Welcome back to Science Fair, Bwog’s weekly roundup of science events happening around campus. As always, email science@bwog.com if you want your event featured.
Physics Colloquium: “Galaxies as Probes of the Particle Physics Nature of Dark Matter” with Dr. Mariangela Lisanti
- Monday, January 22, 2024, from 12:30 to 1:30 pm
- In-person at the Center for Theoretical Physics (Pupin Hall Eighth Floor)
- “The hypothesis of Cold Dark Matter (CDM) has been spectacularly confirmed on the largest scales of the Universe and must now be stress-tested on sub-galactic scales. Many well-motivated and generic alternatives to CDM can leave spectacular signatures on precisely these scales, affecting the evolution of galaxies as well as their population statistics. […] As a concrete example, I will describe the consequences for galaxy formation when the dark matter can self-scatter, highlighting the scenario where the interactions are dissipative and a sub-component of the dark matter efficiently cools inside galaxies.” More information here.
Physics Seminar: “Dos and Don’ts of Folding Time” with Sebastian Mizera
- Monday, January 22, 2024, at 2:10 pm
- In person at the Center for Theoretical Physics (Pupin Hall Eighth Floor)

=-=-=

WHAT YOU NEED TO DO:
1 > From the Science Fair roundup, reproduce the passage from "Welcome back to" up to and including "your event featured.".
2 > According to the Science Fair roundup, what time does the physics seminar with Sebastian Mizera start?

=-=-=

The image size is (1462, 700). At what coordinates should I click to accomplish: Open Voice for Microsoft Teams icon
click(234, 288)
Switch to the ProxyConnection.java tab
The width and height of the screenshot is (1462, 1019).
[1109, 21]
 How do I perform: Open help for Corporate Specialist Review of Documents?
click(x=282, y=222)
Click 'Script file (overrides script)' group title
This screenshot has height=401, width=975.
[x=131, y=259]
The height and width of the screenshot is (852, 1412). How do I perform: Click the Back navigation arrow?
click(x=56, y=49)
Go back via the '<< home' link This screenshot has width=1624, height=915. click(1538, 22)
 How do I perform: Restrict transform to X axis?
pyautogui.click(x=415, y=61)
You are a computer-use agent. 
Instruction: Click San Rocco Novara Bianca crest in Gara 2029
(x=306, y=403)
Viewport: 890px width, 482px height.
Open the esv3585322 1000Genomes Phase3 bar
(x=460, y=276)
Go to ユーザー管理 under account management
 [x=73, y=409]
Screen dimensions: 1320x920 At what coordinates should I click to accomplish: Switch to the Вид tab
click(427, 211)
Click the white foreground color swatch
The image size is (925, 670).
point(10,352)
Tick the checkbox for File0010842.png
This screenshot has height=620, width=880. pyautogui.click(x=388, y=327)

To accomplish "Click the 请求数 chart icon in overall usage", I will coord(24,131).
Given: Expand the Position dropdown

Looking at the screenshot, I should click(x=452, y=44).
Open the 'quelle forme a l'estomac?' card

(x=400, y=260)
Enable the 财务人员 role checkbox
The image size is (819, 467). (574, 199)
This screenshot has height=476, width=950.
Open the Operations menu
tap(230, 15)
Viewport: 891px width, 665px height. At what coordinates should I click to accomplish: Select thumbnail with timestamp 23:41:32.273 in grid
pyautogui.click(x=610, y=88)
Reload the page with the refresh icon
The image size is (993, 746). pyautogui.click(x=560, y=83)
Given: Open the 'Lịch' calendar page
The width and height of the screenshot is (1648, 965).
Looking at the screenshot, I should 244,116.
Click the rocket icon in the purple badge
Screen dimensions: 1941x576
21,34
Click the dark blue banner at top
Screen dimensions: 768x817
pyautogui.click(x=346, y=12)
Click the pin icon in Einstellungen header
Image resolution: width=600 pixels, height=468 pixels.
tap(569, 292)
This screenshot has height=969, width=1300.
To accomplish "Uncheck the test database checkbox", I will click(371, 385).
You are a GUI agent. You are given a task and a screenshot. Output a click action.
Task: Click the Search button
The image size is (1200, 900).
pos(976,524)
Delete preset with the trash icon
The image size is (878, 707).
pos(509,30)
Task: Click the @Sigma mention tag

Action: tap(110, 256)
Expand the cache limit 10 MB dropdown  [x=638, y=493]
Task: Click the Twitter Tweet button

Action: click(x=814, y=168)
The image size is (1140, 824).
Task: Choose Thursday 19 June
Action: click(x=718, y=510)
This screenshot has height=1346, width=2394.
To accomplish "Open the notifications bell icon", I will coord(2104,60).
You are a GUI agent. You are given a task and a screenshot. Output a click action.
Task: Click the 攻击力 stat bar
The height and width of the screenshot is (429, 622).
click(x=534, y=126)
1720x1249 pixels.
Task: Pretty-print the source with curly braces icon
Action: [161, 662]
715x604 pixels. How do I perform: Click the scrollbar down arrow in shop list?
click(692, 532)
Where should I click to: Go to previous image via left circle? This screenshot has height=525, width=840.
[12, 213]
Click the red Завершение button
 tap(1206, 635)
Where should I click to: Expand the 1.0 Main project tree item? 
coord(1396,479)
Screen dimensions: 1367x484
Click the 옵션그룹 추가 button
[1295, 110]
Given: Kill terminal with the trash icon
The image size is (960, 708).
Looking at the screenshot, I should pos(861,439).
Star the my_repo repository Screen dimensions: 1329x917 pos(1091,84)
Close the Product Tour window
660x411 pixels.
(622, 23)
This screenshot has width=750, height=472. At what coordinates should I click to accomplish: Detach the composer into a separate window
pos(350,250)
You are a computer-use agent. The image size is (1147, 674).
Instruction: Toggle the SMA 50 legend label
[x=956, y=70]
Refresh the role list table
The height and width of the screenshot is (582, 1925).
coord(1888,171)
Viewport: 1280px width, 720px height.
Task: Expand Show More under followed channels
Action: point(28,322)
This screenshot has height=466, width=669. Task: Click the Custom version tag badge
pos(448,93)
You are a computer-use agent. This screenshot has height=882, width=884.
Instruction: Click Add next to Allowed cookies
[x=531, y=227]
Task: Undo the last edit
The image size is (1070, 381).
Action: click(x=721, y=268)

=-=-=

WRITTEN ANSWERS:
1 >
Welcome back to Science Fair, Bwog’s weekly roundup of science events happening around campus. As always, email science@bwog.com if you want your event featured.

2 > It starts at 2:10 pm.